Есениана от «Культуры»: как златокудрый Лель стал идолом масскульта

Дарья ЕФРЕМОВА Алексей КОЛЕНСКИЙ

18.02.2021

02-imgB.jpg

Сергея Есенина очень долго воспринимали на Руси как поэта-медиума, этакого народного вероучителя, чья лирика не только жила и отзывалась в череде эпох, но и замечательно ложилась на коллективную русскую душу, окрыляла ее вакхической удалью, за которой виделась неминуемая развязка — трагедия.

МАТРИЧНЫЙ ИДОЛ МАССКУЛЬТА

Он до сих пор представляет собой фигуру спора, хотя поводов для разночтений его творчество дает немного. И дар, и успех Есенина ноуменальны, плохо поддаются рациональному объяснению, отсюда — столь бурная реакция как современников поэта, так и тех, кто приобщался к его творчеству значительно позднее.

Первые удивлялись в основном благосклонности фортуны. Владислав Ходасевич, например, сравнивал новое солнце русской поэзии с примой провинциальной филармонии, противопоставлял его Георгию Иванову, разносил в пух и прах есенинский праксис, сводя его к модному в годы русских революций мужицко-полуязыческому пафосу: «небо — корова, урожай — телок».

Вторые усматривают в Есенине принесенного в жертву Молоху сына и брата, оценивают его биографию как недостаточно отрефлектированную, а потому спорят об отношениях поэта с церковью, женщинами, советской властью, ОГПУ, выясняют обстоятельства роковой ночи в гостинице «Англетер»: с собой ли покончил или все-таки убили...
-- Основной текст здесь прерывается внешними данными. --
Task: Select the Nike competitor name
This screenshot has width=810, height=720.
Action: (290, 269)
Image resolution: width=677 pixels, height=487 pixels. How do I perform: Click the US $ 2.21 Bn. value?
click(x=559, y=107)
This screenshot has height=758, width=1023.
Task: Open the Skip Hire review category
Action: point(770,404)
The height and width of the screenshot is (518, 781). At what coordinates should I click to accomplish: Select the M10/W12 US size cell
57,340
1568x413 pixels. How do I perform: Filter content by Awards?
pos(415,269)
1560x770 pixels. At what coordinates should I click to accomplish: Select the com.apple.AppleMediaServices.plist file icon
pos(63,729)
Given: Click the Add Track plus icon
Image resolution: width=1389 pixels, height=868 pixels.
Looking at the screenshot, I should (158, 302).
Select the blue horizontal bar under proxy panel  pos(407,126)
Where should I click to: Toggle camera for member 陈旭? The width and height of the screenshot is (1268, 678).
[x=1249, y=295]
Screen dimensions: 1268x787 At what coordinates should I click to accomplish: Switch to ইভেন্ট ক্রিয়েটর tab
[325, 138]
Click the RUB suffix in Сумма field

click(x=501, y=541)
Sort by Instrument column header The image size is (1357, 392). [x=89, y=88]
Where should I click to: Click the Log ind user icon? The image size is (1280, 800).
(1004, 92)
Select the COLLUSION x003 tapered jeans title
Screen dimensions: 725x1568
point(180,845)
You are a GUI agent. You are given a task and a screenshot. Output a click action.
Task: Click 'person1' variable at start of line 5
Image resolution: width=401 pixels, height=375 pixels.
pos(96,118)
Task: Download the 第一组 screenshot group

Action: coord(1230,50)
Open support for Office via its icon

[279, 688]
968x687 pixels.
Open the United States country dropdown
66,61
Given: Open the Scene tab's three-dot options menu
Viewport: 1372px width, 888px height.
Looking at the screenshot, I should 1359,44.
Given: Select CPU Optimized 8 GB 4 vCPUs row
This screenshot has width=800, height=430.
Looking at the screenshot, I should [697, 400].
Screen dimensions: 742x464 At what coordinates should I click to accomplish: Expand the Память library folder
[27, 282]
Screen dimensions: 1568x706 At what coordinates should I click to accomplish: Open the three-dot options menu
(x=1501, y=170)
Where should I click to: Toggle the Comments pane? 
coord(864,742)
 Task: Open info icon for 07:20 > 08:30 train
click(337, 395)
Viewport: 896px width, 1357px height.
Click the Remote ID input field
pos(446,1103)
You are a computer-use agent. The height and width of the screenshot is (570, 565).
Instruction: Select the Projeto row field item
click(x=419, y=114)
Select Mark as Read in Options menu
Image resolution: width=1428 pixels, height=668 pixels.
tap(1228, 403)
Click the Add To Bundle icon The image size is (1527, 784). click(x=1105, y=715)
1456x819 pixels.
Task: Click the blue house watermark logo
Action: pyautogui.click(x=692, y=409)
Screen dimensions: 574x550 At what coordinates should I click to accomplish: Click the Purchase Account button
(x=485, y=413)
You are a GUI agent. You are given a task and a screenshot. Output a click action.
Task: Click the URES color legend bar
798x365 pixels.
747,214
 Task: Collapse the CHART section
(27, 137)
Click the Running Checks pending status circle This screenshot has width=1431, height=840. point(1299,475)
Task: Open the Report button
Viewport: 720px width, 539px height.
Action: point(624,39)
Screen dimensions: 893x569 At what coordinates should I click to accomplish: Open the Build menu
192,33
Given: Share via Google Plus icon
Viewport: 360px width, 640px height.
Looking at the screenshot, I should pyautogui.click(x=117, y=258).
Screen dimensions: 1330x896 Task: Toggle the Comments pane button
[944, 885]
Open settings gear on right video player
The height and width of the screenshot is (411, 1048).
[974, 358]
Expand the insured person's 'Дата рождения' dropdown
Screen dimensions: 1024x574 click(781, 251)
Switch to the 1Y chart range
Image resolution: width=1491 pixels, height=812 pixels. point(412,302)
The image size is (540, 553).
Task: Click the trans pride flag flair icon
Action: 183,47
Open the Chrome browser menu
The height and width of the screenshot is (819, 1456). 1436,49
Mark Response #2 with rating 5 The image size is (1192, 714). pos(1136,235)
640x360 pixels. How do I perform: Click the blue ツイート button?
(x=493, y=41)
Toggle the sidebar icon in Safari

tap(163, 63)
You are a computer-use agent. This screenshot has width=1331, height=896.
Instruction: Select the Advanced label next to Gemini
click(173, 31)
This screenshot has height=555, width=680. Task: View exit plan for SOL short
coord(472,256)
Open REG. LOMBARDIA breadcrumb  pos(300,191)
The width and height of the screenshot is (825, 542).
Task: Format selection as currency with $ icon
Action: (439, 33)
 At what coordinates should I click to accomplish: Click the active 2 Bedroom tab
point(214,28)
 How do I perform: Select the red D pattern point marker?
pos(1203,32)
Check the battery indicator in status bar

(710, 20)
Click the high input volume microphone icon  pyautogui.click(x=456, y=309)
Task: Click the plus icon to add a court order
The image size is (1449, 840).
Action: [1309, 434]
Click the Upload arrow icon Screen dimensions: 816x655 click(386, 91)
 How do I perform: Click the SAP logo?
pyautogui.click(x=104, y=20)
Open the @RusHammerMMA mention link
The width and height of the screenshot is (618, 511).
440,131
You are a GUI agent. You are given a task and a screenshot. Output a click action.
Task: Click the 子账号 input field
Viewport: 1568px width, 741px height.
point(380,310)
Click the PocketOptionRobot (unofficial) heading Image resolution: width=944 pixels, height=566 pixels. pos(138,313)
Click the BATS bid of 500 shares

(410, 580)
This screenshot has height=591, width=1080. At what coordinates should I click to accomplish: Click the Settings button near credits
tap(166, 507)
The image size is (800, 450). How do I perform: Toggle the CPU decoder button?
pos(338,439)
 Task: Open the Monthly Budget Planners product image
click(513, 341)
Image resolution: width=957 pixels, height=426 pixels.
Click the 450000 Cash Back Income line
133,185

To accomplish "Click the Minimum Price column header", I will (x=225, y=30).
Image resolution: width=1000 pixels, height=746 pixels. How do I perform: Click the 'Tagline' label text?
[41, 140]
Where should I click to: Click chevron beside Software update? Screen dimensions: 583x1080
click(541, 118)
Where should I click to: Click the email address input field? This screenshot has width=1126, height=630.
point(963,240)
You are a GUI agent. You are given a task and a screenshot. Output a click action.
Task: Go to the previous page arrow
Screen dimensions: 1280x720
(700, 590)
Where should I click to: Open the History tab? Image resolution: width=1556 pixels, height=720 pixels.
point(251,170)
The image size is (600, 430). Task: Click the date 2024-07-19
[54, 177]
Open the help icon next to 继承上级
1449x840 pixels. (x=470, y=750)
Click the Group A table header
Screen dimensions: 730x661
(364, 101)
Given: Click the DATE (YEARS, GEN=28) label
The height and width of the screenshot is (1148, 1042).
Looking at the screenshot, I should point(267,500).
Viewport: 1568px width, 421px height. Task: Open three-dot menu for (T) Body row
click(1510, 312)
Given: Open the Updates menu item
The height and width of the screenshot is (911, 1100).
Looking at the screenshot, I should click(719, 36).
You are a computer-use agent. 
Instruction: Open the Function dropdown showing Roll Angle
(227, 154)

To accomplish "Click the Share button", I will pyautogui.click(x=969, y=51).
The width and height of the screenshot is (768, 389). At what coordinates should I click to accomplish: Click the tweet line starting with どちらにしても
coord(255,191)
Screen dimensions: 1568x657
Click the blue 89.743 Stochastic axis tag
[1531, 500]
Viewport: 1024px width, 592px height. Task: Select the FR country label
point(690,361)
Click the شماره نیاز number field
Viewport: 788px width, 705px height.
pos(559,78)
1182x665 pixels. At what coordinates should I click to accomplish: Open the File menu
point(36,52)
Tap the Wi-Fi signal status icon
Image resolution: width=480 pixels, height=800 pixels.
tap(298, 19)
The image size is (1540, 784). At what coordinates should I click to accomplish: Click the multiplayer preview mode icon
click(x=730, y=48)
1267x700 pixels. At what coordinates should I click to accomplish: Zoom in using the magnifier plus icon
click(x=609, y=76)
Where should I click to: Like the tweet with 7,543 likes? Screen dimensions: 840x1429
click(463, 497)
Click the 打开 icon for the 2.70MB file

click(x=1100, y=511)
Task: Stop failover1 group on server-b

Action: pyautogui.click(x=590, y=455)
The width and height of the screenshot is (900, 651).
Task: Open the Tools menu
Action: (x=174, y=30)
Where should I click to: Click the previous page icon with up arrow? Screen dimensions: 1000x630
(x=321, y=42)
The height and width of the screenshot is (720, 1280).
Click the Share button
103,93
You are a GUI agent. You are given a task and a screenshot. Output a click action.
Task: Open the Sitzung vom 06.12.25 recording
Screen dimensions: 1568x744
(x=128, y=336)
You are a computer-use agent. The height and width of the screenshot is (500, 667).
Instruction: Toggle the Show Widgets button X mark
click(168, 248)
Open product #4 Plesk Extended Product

Эта внешняя канва не касается собственно творчества. Есенин — действительно очень удачливый поэт, и в этом он совершенно равен своей музе. Легко представить, что его громоподобный соперник Маяковский отличился бы в иной, далекой от литературы сфере, но златокудрый Лель «с небольшой, но ухватистой силой» никем, кроме как поэтом, стать просто-напросто не мог. Зависть к нему, желание оспорить его талант были вызваны тем, что он точно угадал свое призвание — скитальчество в поисках миссии русской цивилизации, утопическое бегство в грядущую Святую Русь, категорически противоречившее эмиграции вынужденной.

Есенин — матричный идеал масскульта. А вместе с тем — пророк, как по собственному умыслу, так и в силу заложенной предшественниками (Пушкиным и Лермонтовым) традиции. Русские охотно аукаются-окликаются есенинскими строками, но если спросить, что именно близко в его творчестве, то махнут рукой и будут правы. Этого поэта «читают сердцем», улавливая и материю, и мистерию в свечах берез, глухарином токовании, в сброшенных на свежескошенную копну шелках фаты. Его любят, с ним ищут созвучий. Этого ли недостаточно?

На самом деле — когда как. Не любивший Есенина Георгий Адамович в заочной полемике с Михаилом Осоргиным (тот, в частности, утверждал: «...не поэт тот, чья поэзия не волнует. Поэзия Есенина могла раздражать, бесить, восторгать — в зависимости от вкуса. Но равнодушным она могла оставить только безнадежно равнодушного и невосприимчивого человека») резонно, казалось бы, возразил: «Но ведь одного волнует Девятая симфония, а другого «Очи черные»! Надо различать качество волнения, иначе нет мерила. Не всякое волнение ценно».

Поэты по-разному обращаются к читателю. Маяковский без устали гремит, Цветаева вторгается в святая святых, переворачивает бытие — «сон и фимиам» — вверх дном, а после отступает, клубясь морской пеной, Некрасов заводит печально-тоскливую песнь, Георгий Иванов ошпаривает сухим льдом.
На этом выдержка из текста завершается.